Editor: Seno Tri Sulistiyono
TRIBUNNEWS.COM, JAKARTA - Pedagang warung Tegal (Warteg) dipusingkan dengan harga cabai rawit merah yang melambung tinggi.
Berdasarkan data Badan Pangan Nasional (Bapanas), rata-rata harga cabai rawit merah Minggu (5/11) tembus Rp70.020 per kilogram.
Imbasnya pedagang Warteg harus merogoh koceknya dalam-dalam membeli cabai rawit guna keperluan memasak makanan.
Ketua Koperasi Warteg Nusantara (Kowantara) Mukroni menyampaikan kekhawatirannya dengan harga cabai yang semakin meroket.
Baca juga: Harga Cabai per 2 November Naik di Atas HET: Rawit Merah Tembus Rp74.450, Cabai Keriting Rp57.600
"Harga cabai di Bandung itu kenaikannya hampir 100 persen. Dari yang tadinya Rp 48.000, sekarang Rp 80.000," kata Mukroni saat dihubungi Tribun kemarin.

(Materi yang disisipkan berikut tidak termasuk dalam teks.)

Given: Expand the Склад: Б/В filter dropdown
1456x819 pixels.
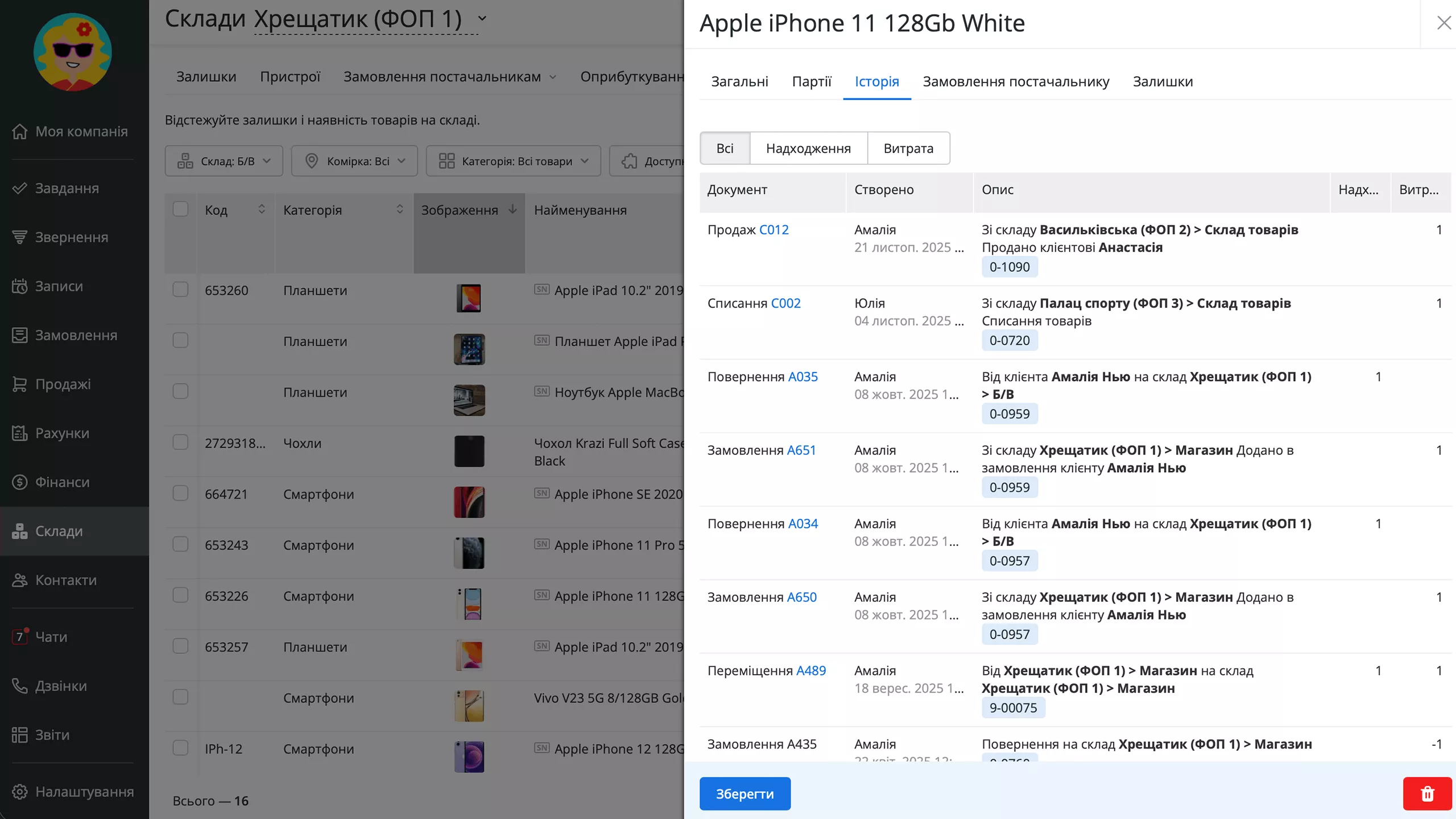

Kenaikan harga cabai rawit merah, disebabkan menurunnya jumlah produksi lantaran kemarau panjang.
Namun, tetap saja pemerintah dinilai gagal memitigasi harga-harga bahan pokok.
"Pemerintah gagal memitigasi harga-harga bahan pokok. Ini kenaikan dalam sehari 100 persen," tutur Mukroni.
Mukroni berujar para pedagang Warteg tengah pusing mengatur siasat. Sebab, tidak bisa menyajikan makanan-makanan pedas kepada pelanggan.
Mensiasati hal itu, pedagang Warteg harus mencampurnya dengan cabai merah keriting, yang jauh lebih murah dari cabai rawit merah.
"Kita mencampur sambal yang tadinya banyak cabai rawit dikurangi dengan cabai keriting yang lebih murah, mungkin rasa pedasnya agak berkurang. Yang kedua porsi cabai kita kurangi yang tadinya ukuran dua sendok jadi satu sendok. Pelanggan sudah tahu dan memaklumi," ucap Mukroni.
Diketahui berdasarkan data Badan Pusat Statistik (BPS) cabai rawit memiliki andil terhadap inflasi sebesar 0,03 persen.
Selain itu terdapat beberapa komoditas lainnya yang memberikan andil inflasi.
"0,01 persen di antaranya cabai merah, emas perhiasan, tarif air minum pam, jeruk dan sawi hijau," ujar Deputi Bidang Statistik Distribusi dan Jasa BPS Pudji Ismartini.